**To be done:**
1: In the piece on Santos and SM, rewrite the part starting with "Over time, SM" and going on through "more creative freedom.", replacing "creative freedom" with "design latitude".
2: According to the piece on Santos and SM, why did SM give Santos more creative freedom?

**Page:**
Santos’ first production of basic shirts in soft fabrics for SM was snapped up in two days.  Asked to work exclusively for SM, he took up the challenge of meeting the monthly deadline and quota pressures.

Over time, SM subsequently whittled down its suppliers and made Santos as a business partner. Previously his design directive was to keep the styles unfussy and conservative. Seeing his sales performance, SM gave him more creative freedom.

“I give the peg to the store now unlike before,” he tells SundayBiz. “The merchandisers are younger, mostly foreigners. They are fashionistas who come to work in shorts and heels.”

“I have come to know the Filipina market. I can tell if one design can suit 1,000 people in different sizes,” he says.

Fast fashion

Santos says SM is making a bid to be a leader in fashion by providing women with more stylish options. It has been going the way of “fast fashion” companies, which basically channel the up-to-date fashions and accelerate its pocket-friendly versions into its stores.  The SM brands, which Santos handles, observe the SM template that’s similar to Zara’s and Mango’s:  trendy and well made but affordable apparel.

The prices are P699 to P799 for a top and P899 to P999 for a dress.

On the fashion cycle, Santos will produce a full collection then deliver six to 10 pieces for each size in each style for the upmarket SM Department Stores and three to six pieces in each style to the provincial branches. Among SM’s suppliers, Santos arguably has the lowest leftover stock, 12 percent per week compared to others which average 45 percent.

**Dataset extract:**

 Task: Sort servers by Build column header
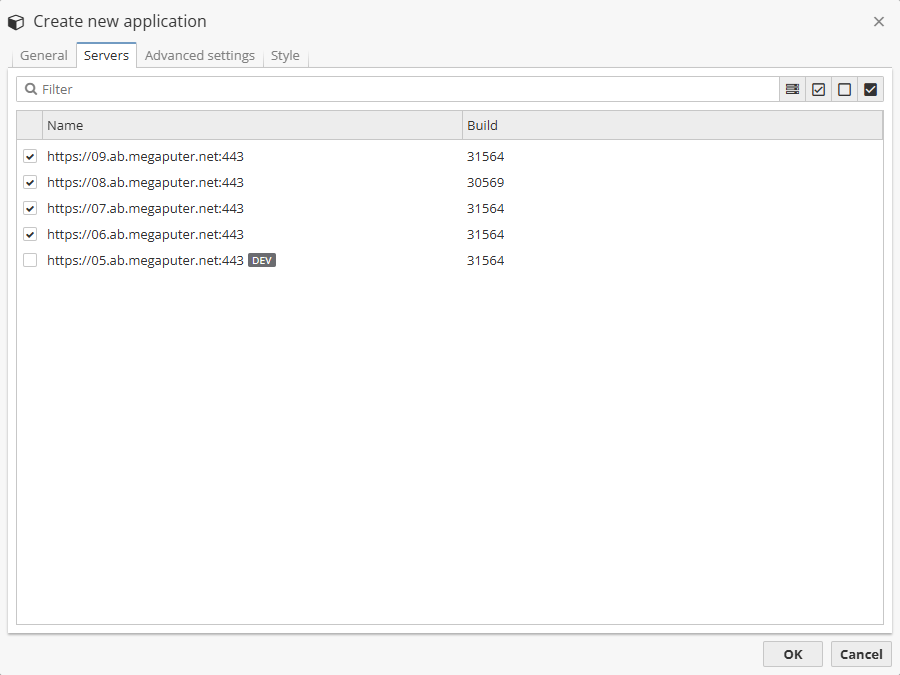pyautogui.click(x=670, y=125)
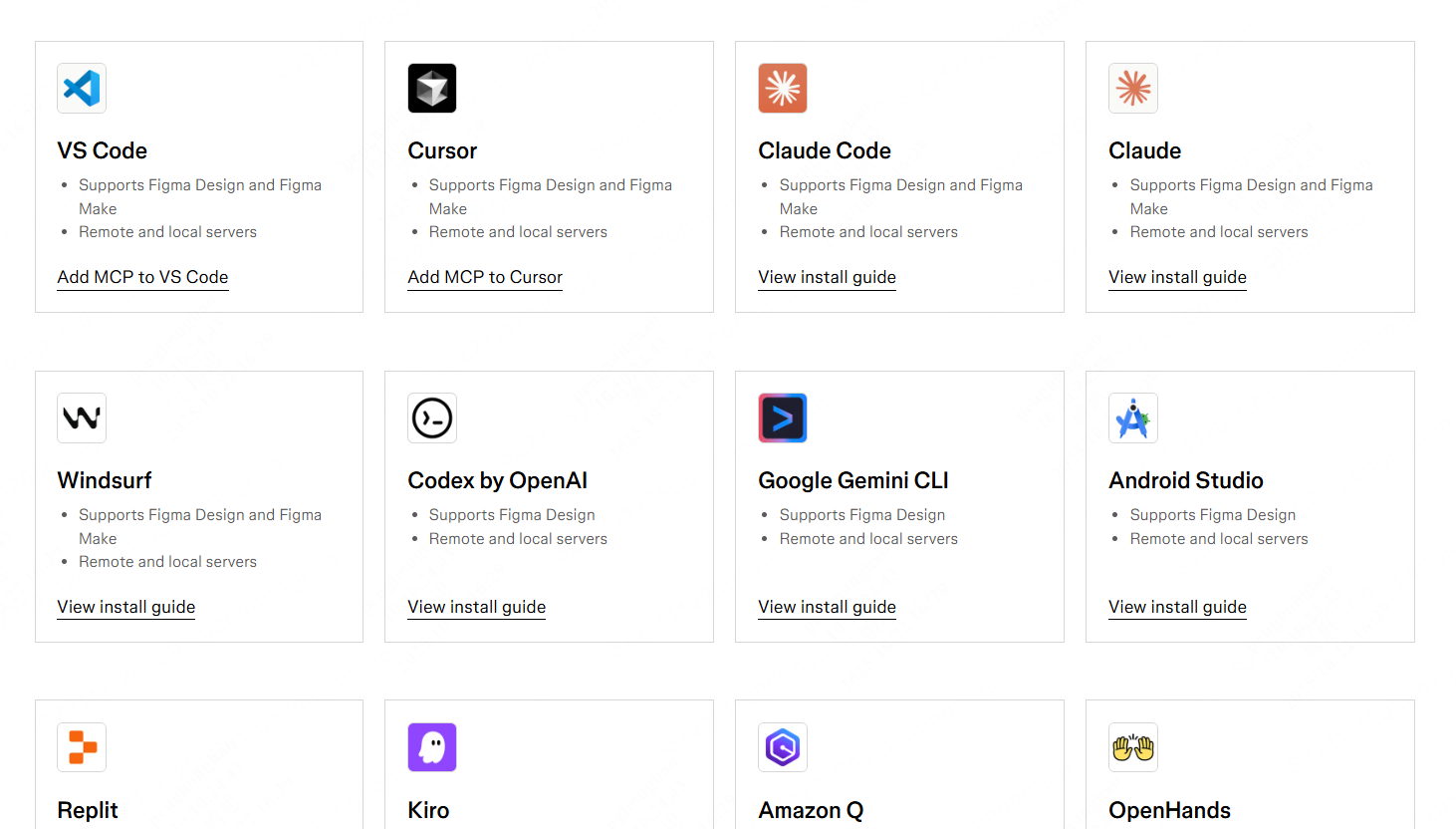Follow the Add MCP to Cursor link

pos(485,277)
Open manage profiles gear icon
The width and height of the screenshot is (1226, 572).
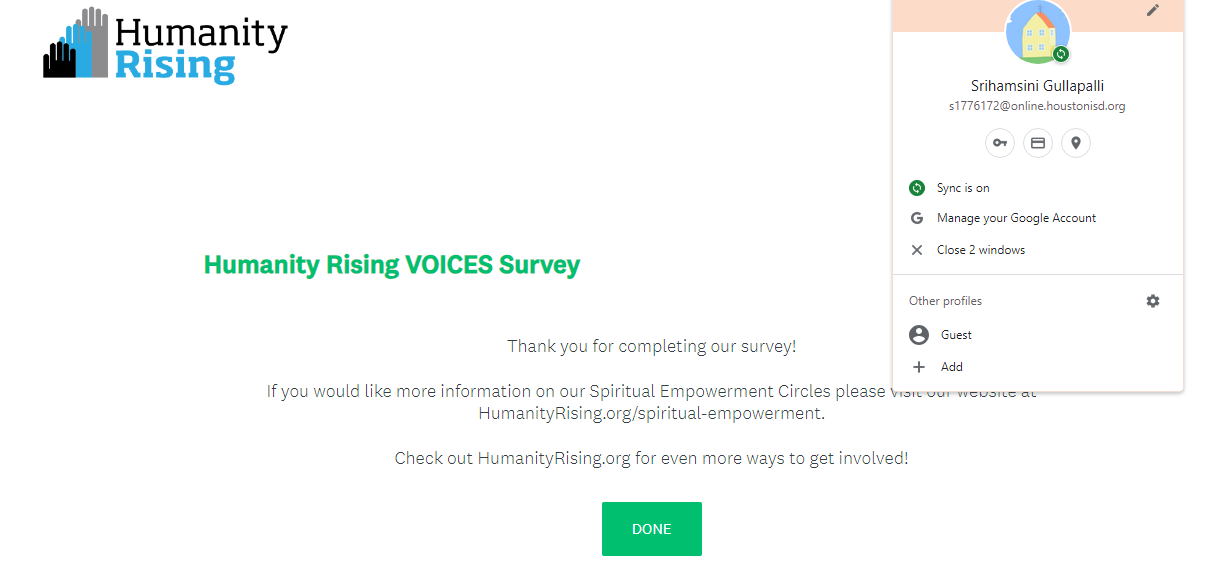pos(1153,301)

**Complete answers:**
1:
Over time, SM subsequently whittled down its suppliers and made Santos as a business partner. Previously his design directive was to keep the styles unfussy and conservative. Seeing his sales performance, SM gave him more design latitude.

2: SM gave Santos more creative freedom after seeing his sales performance. Before that, his design directive had been to keep the styles unfussy and conservative.